Margaretha Ferguson (1920-1992) De schrijfster Ferguson bracht vanaf haar negende jaar haar jeugd door in Indië. Toen ze zestien was, werd ze redactiesecretaresse van het weekblad d'Orient. In de oorlog kwam zij terecht in verschillende kampen. Na de oorlog en de Bersiaptijd ging ze terug naar Nederland In haar werk werd Indië steeds belangrijker, tot haar eigen verbazing leek het wel: "Dat Indië in mij lijkt op een Russische pop, waar almaar meer poppetjes uitkomen; ik haal er nog steeds nieuwe facetten uit, het einde is nog lang niet in zicht". Dat bleek uit de stroom boeken, vooral reisverslagen, die, waar ze ook over gingen, uiteindelijk altijd bij Indië eindigden. Altijd reizen, altijd schrijven, en dat met een intensiteit die nooit te stuiten leek. Toen zij 72 was, ging ze naar Vietnam. Daar overleed ze in haar slaap.

 

Paul Rodenko (1920-1976) De opvatting van kunst als revolutionaire kracht vormde het fundament van zijn poëzie en ook van zijn belangstelling voor de experimentele poëzie van zijn tijdsgenoten. In 1954 stelde hij de historische bloemlezing "Nieuwe griffels schone leien" samen, die de poëzie van de avant-garde in een literair-historisch perspectief plaatst. Paul Rodenko was van 1951-1957 lid van het bestuur van de derde afdeling. Bij zijn overlijden kopte De Gelderlander: 'Vijftigers definitief geschiedenis'. De destructiedrang is mijn Beatrice, heeft Mallarmé eens gezegd; en aangezien Mallarmé tegelijk dichter is, scheppende kunstenaar, onderschrijft hij in feite de bekende uitspraak van de anarchist Bakoenin: 'Vernietiging is schepping'. Hiermee geeft deze de meest bondige formule voor de dubbelzinnigheid van het anarchisme èn de moderne kunst,

de moderne poëzie.

**AANGELEVERDE GEGEVENS**
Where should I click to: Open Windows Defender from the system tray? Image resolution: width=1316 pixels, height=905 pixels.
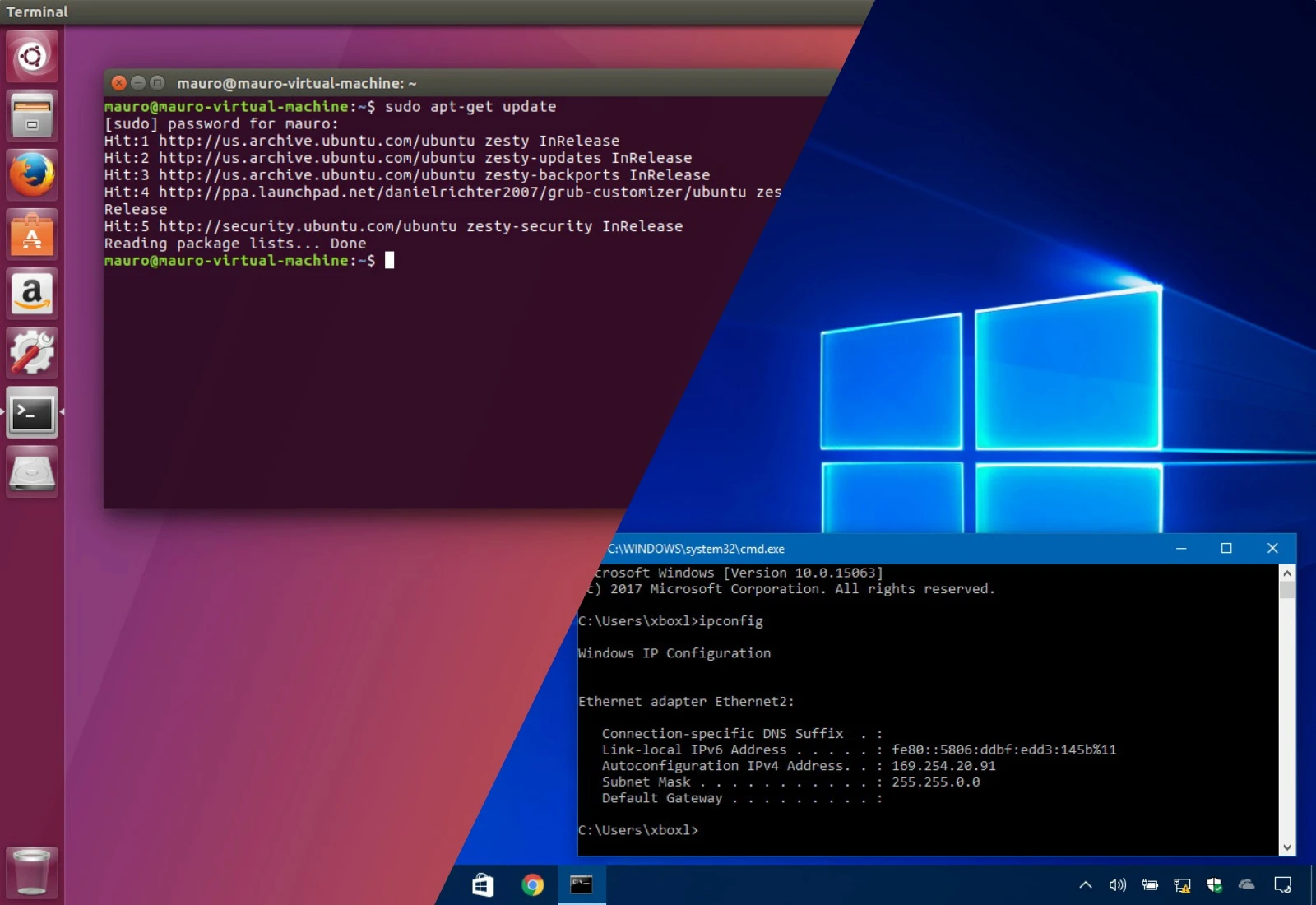(1216, 885)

**OPDRACHTEN**
a) Zet de alinea in de tekst die begint met "Margaretha Ferguson (1920-1992)" om in een beknopte opsomming met de belangrijkste feiten.
b) Neem uit de tekst woordelijk het stuk over tussen "Paul Rodenko (1920-1976)" en "de moderne poëzie.", beide inbegrepen.

**ANTWOORDEN PER OPDRACHT**
a)
- Margaretha Ferguson (1920-1992) was schrijfster.
- Vanaf haar negende groeide ze op in Indië.
- Op haar zestiende werd ze redactiesecretaresse van het weekblad d'Orient.
- Tijdens de oorlog zat ze in verschillende kampen.
- Na de oorlog en de Bersiaptijd keerde ze terug naar Nederland.
- Indië werd steeds belangrijker in haar werk. Ze vergeleek het zelf met een Russische pop waar steeds nieuwe poppetjes uitkomen.
- Ze schreef veel boeken, vooral reisverslagen, die uiteindelijk altijd bij Indië uitkwamen.
- Ze reisde en schreef voortdurend, met grote intensiteit.
- Op haar 72e reisde ze naar Vietnam, waar ze in haar slaap overleed.

b)
Paul Rodenko (1920-1976) De opvatting van kunst als revolutionaire kracht vormde het fundament van zijn poëzie en ook van zijn belangstelling voor de experimentele poëzie van zijn tijdsgenoten. In 1954 stelde hij de historische bloemlezing "Nieuwe griffels schone leien" samen, die de poëzie van de avant-garde in een literair-historisch perspectief plaatst. Paul Rodenko was van 1951-1957 lid van het bestuur van de derde afdeling. Bij zijn overlijden kopte De Gelderlander: 'Vijftigers definitief geschiedenis'. De destructiedrang is mijn Beatrice, heeft Mallarmé eens gezegd; en aangezien Mallarmé tegelijk dichter is, scheppende kunstenaar, onderschrijft hij in feite de bekende uitspraak van de anarchist Bakoenin: 'Vernietiging is schepping'. Hiermee geeft deze de meest bondige formule voor de dubbelzinnigheid van het anarchisme èn de moderne kunst,

de moderne poëzie.